In the records, from the line with "You are a GUI" to the line with "pyautogui.click(x=934, y=820)", swap "Incident" for "Ticket" and leave everything else as it is. Return only those lines, without the pictures.

### [Material for the task]
──────────────────────────────

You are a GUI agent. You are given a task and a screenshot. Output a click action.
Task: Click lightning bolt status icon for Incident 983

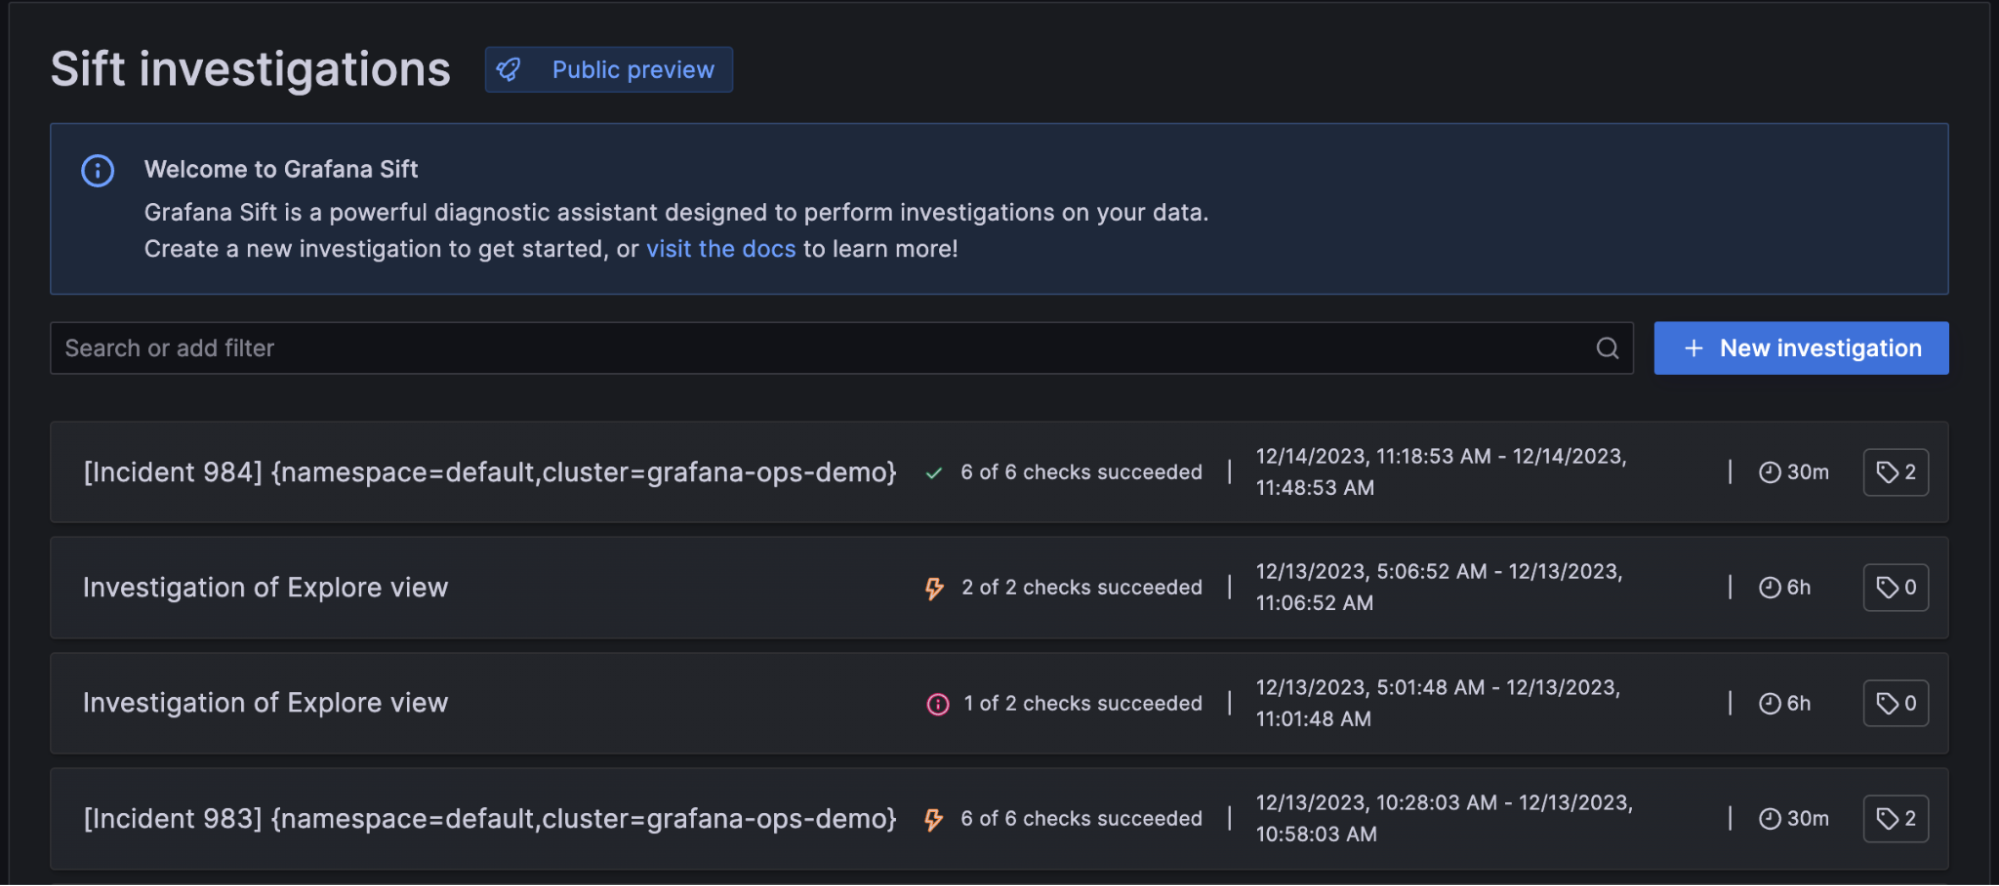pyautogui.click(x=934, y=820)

──────────────────────────────

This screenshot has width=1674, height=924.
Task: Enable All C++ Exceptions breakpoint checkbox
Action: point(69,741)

──────────────────────────────

### [Answer to the task]
You are a GUI agent. You are given a task and a screenshot. Output a click action.
Task: Click lightning bolt status icon for Ticket 983

pyautogui.click(x=934, y=820)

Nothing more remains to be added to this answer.